Experts say that laboratories prefer to use male test animals in laboratories because in some cases female hormone fluctuations and reproductive cycles can alter the results of tests. The majority of mice, dogs, and pigs used currently in laboratory tests are males.
All of this might have to change however thanks to new research from the University of Alabama in Birmingham that suggests males and females use different biological systems to process pain.
The study found contradict the current understanding that both sexes share a common pain circuit and thus must experience pain in the same way. Published in the Nature Neuroscience online journal the research states that because of distinct amounts and types of hormones associated with each sex, pain receptors might be affected differently .
In order to reach this conclusion scientists have performed several experiments on laboratory mice testing the way a specialized protein called BDNF created by a immune cell called microglia reacts to different medication and how mice cope without it.
The BDNF protein is crucial in the neural development both in mice and humans. The BDNF protein displayed by the microglia is also responsible for sending pain signals to the nervous system, and reacts to inflammation in the body causing to the affected area’s sensation of pain.
Scientists severed a few branches of the sciatic nerve in mice in order to provoke chronic pain, once the procedure was done, the team administered several types of microglia inhibiting medication, to the mice.

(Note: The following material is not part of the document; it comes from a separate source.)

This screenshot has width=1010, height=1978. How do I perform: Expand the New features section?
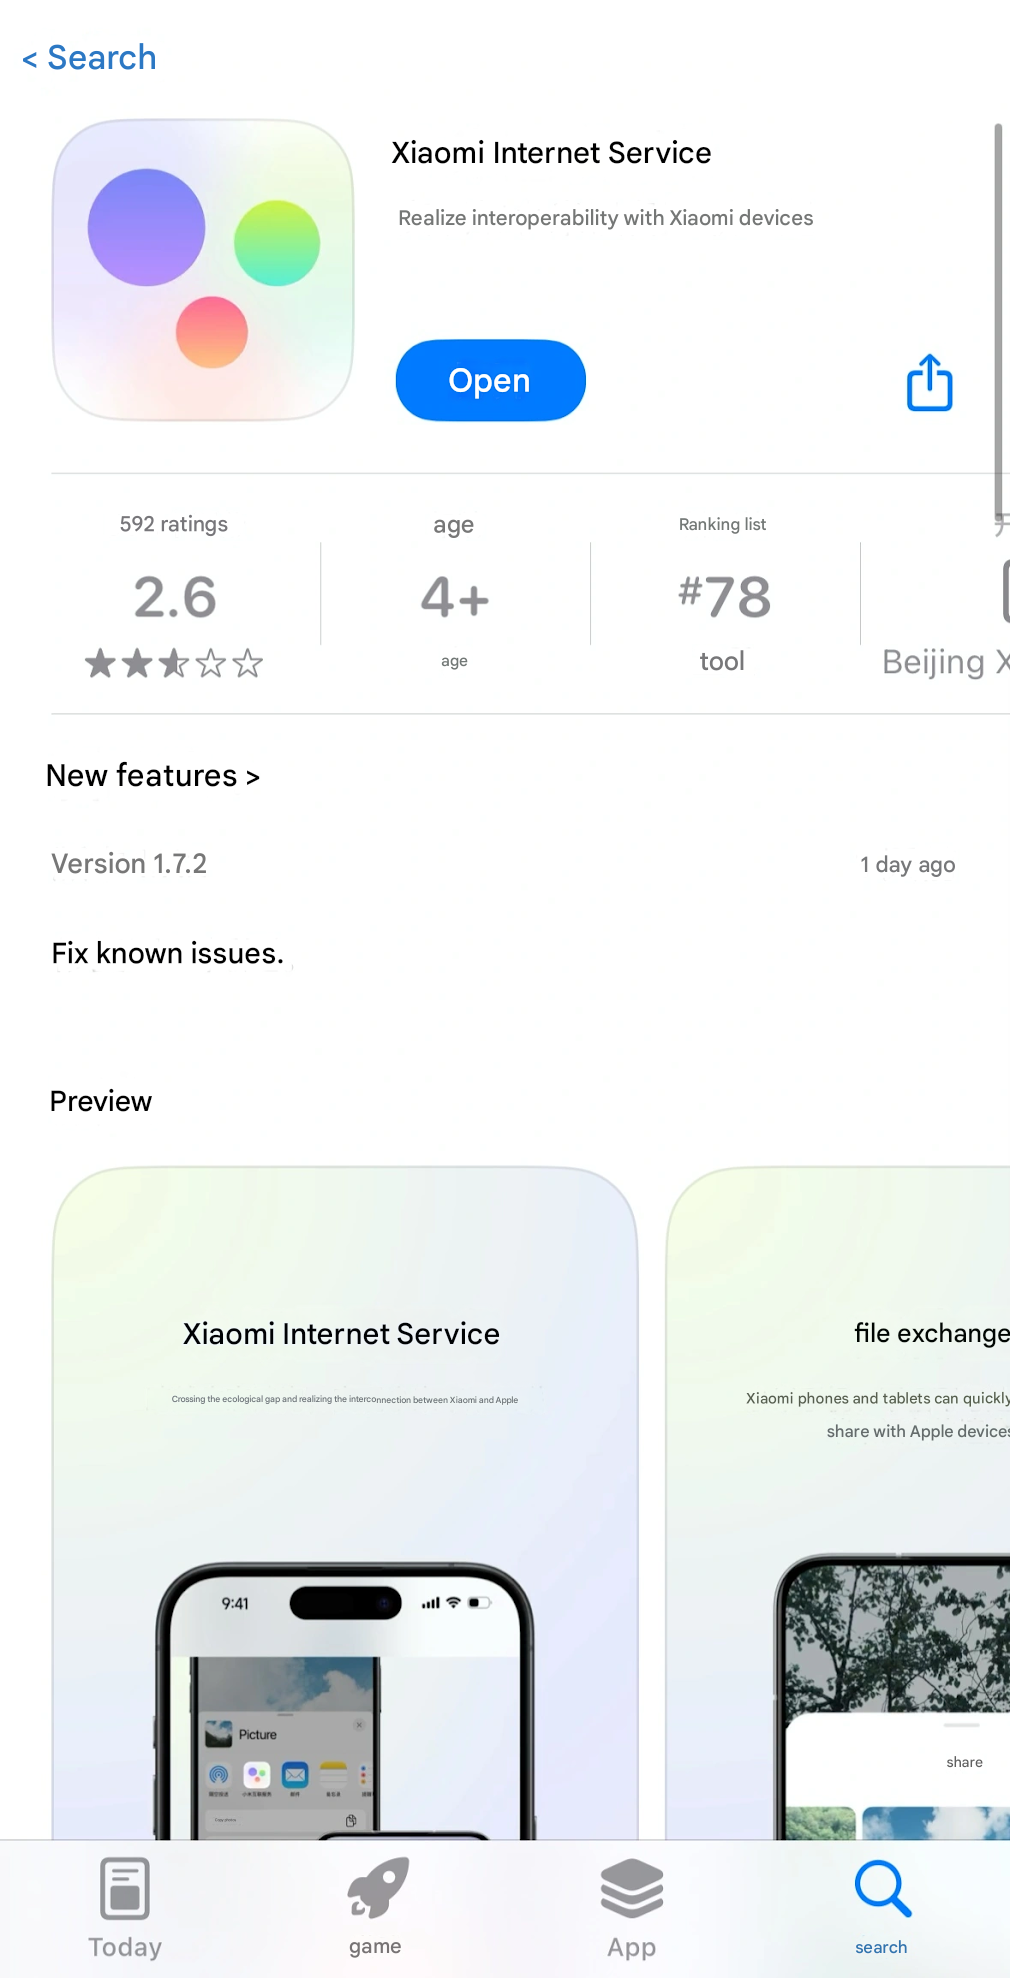tap(153, 776)

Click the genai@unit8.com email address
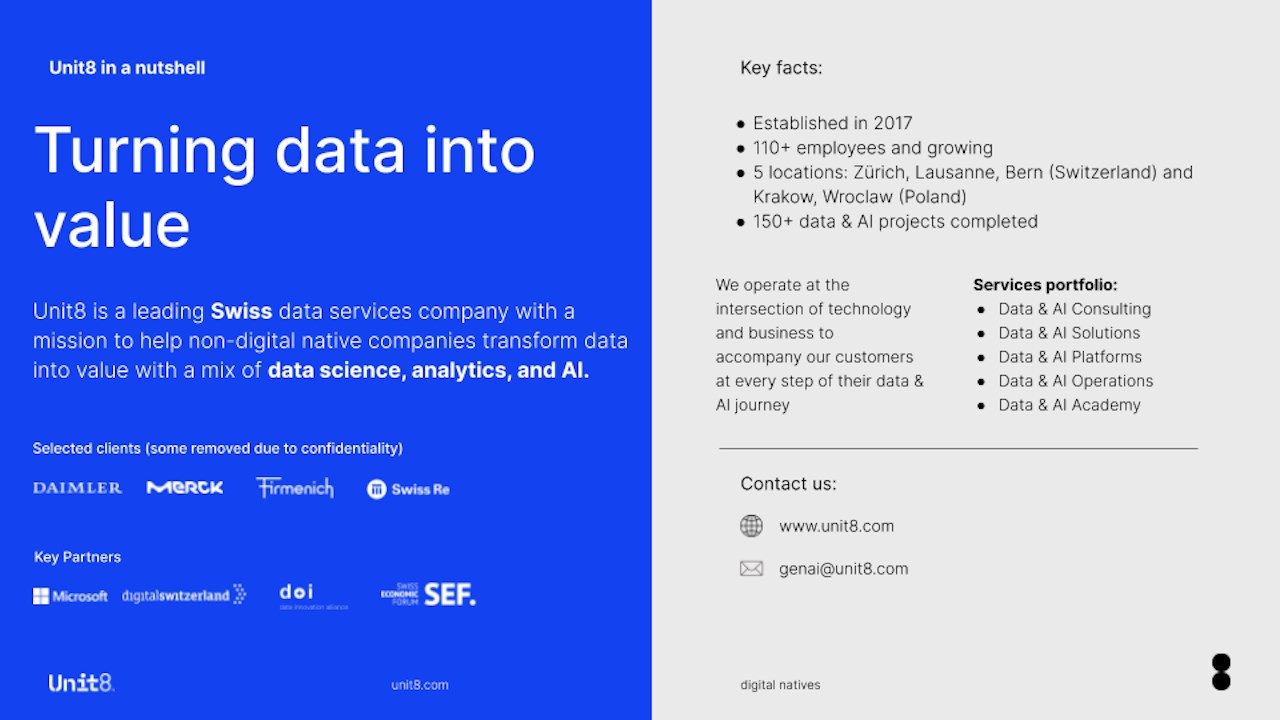(843, 569)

Both male and female mice were used in this experiment and in the first phase after the sciatic nerve severing and the administration of medication only the male mice reacted to the pain inhibitors.
In the second phase of testing scientists used mice with a genetic trait that allowed the team to eliminate the effects of the BDNF producing when they wanted. They then proceeded to sever the sciatic nerve in these mice as well.
Again the male mice were the only ones to experience complete pain relief but the females in both tests were sensing the chronic pain even when administered the pain inhibitor medication.
This lead the team to its conclusion that pain is felt differently by the two sexes. However this might not be the only reason for which laboratories might have to use subjects of both sexes as standard practice.
Several female biologists say that, because clinical trial result are less likely to be linear when using female subjects , drug companies prefer to increase the number of male subjects used in a test. The new research might however contribute to a change in standard for clinical trials.